__What you will do__.
From the line containing "You are a computer-use agent. The" through the last line of the entries below, print each line exactly. Pictures stay out.

===== Stored data

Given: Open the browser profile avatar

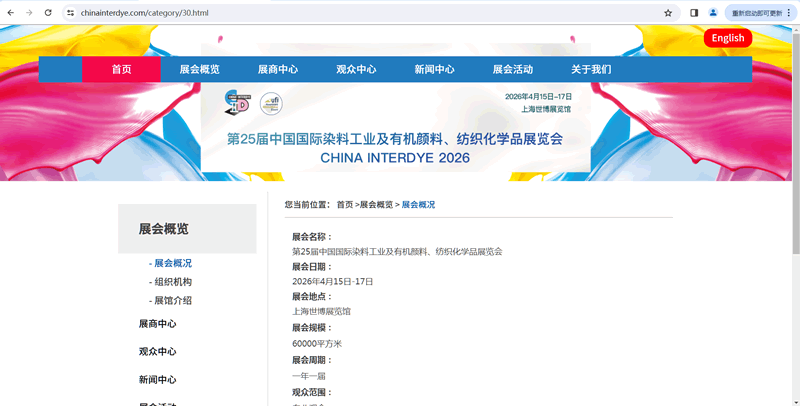Looking at the screenshot, I should tap(713, 13).
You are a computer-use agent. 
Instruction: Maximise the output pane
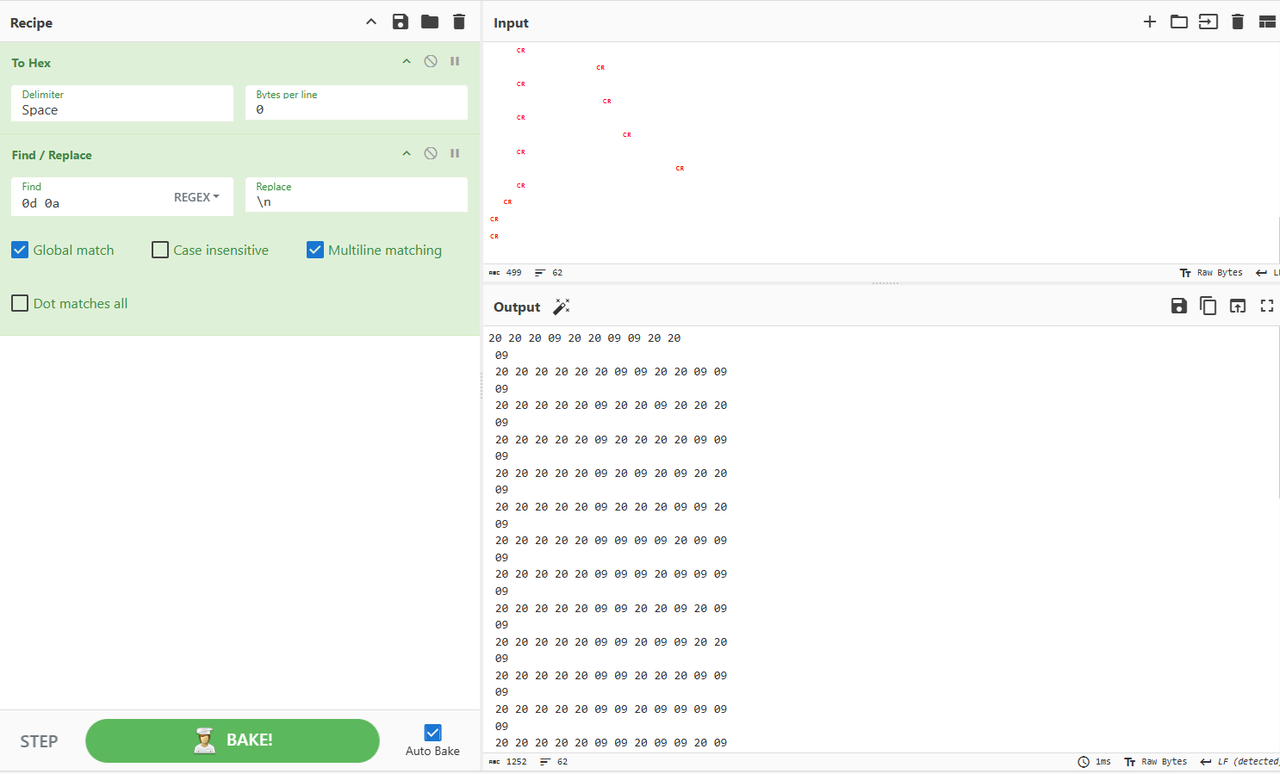coord(1267,306)
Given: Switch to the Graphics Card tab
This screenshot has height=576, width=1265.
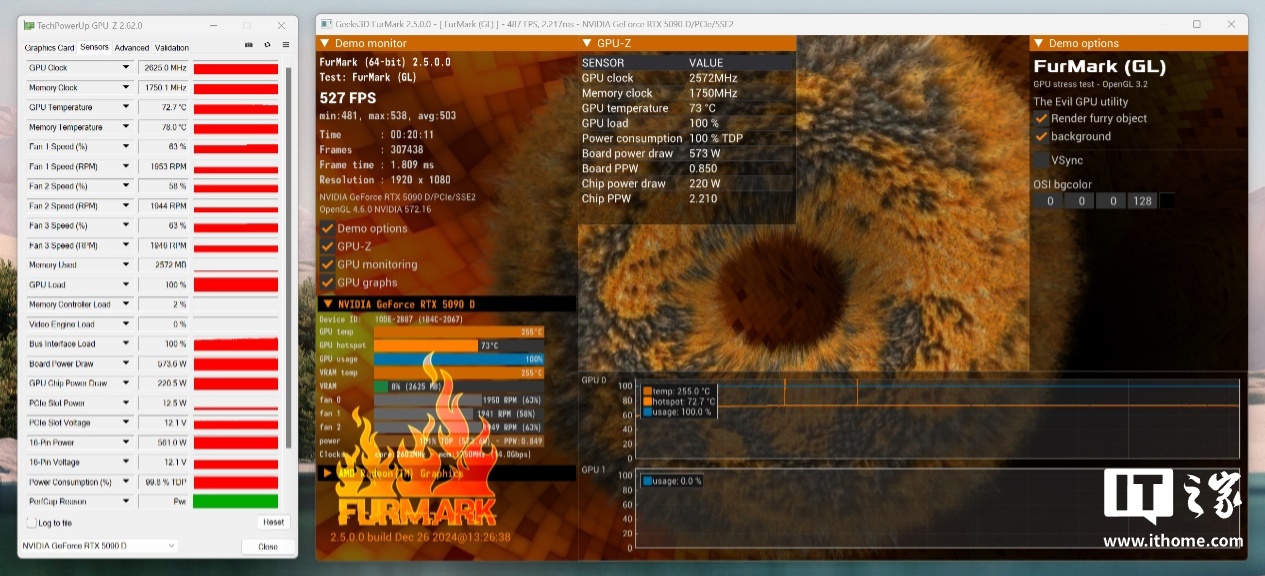Looking at the screenshot, I should click(49, 47).
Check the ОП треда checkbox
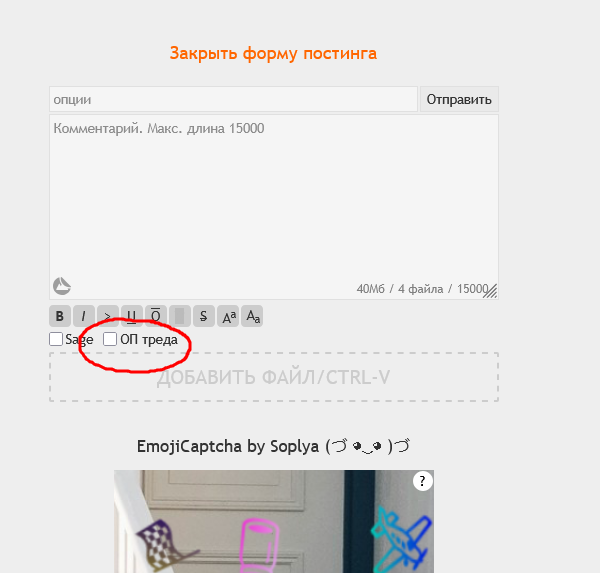Viewport: 600px width, 573px height. tap(110, 339)
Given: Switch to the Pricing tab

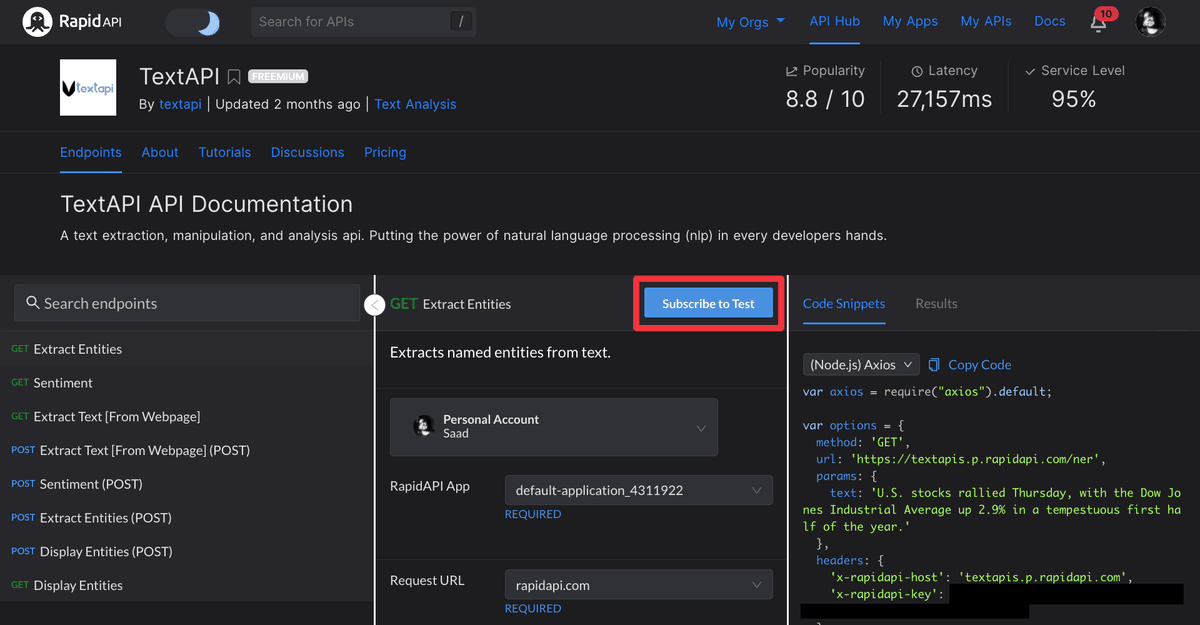Looking at the screenshot, I should 385,152.
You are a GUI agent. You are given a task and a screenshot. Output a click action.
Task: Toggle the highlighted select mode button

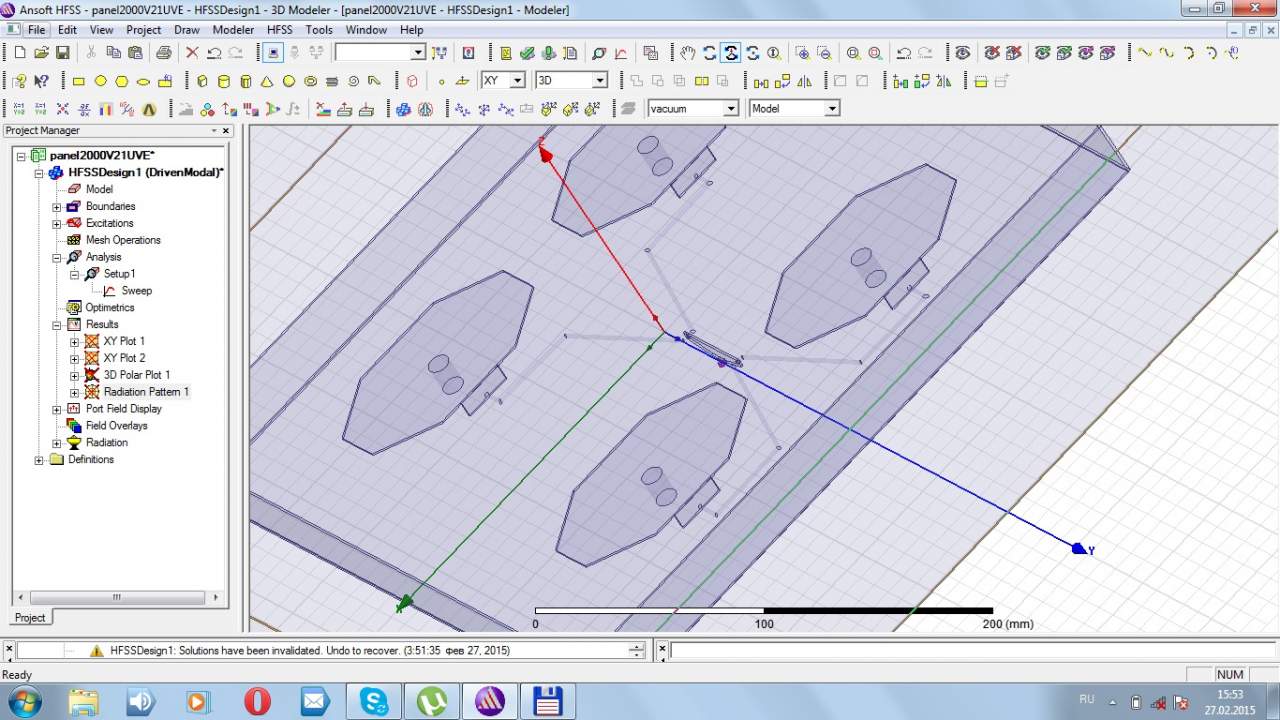274,53
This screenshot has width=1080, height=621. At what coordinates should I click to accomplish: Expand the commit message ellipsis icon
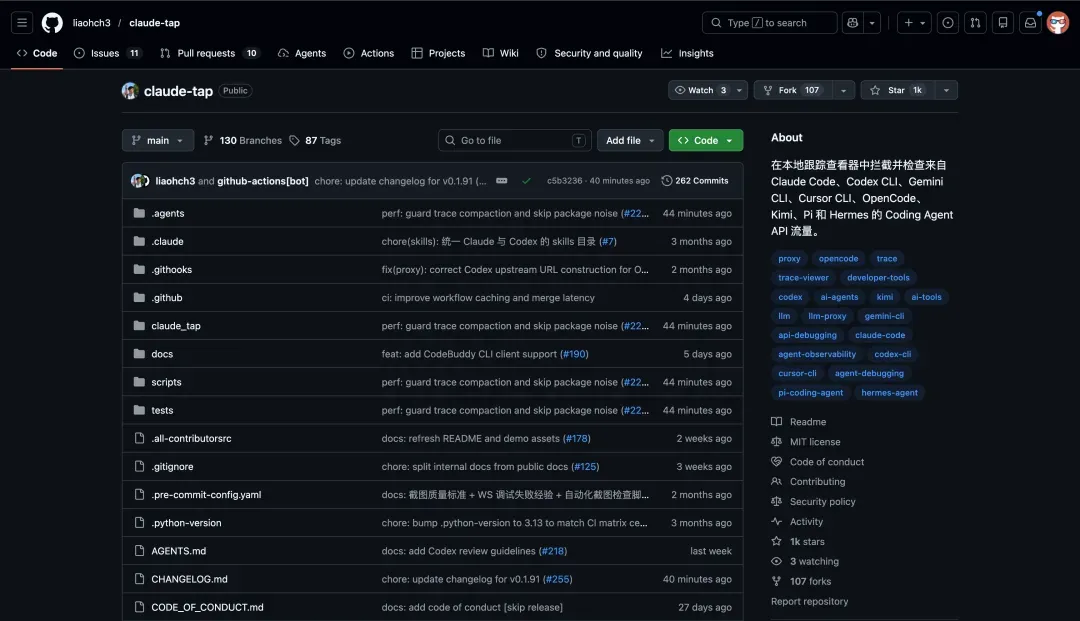(x=501, y=180)
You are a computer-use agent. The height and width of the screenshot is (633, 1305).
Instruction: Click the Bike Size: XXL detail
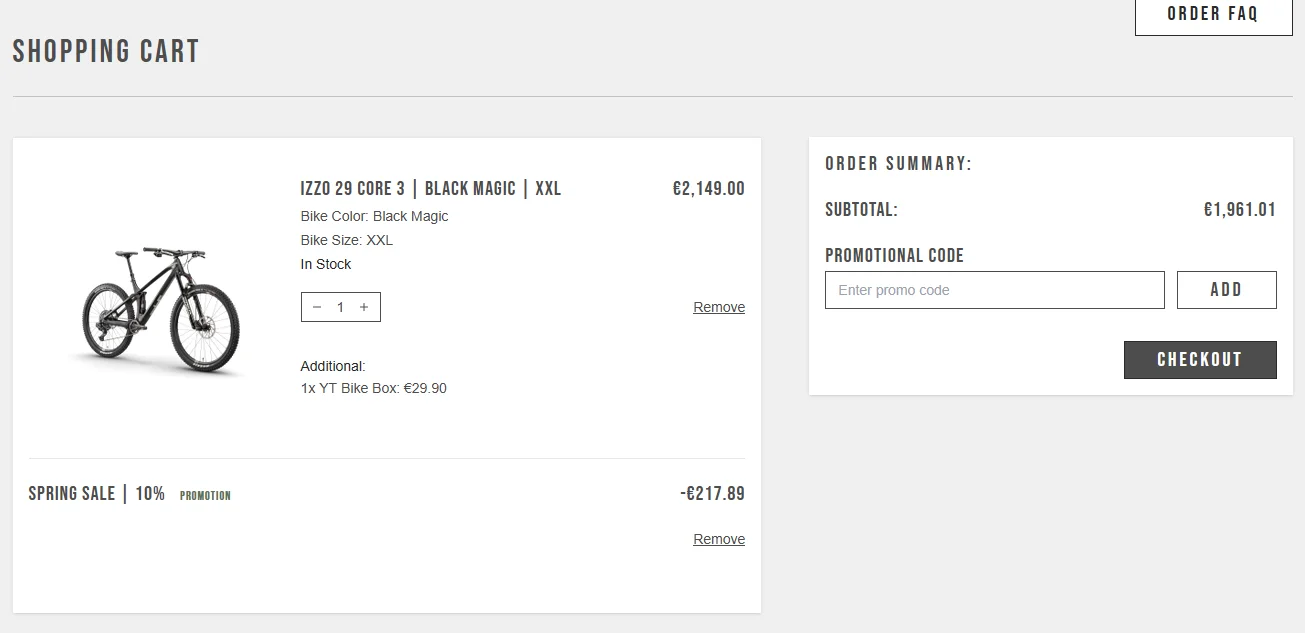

==========

__Solved exercise__.
You are a computer-use agent. The height and width of the screenshot is (633, 1305).
Instruction: Click the Bike Size: XXL detail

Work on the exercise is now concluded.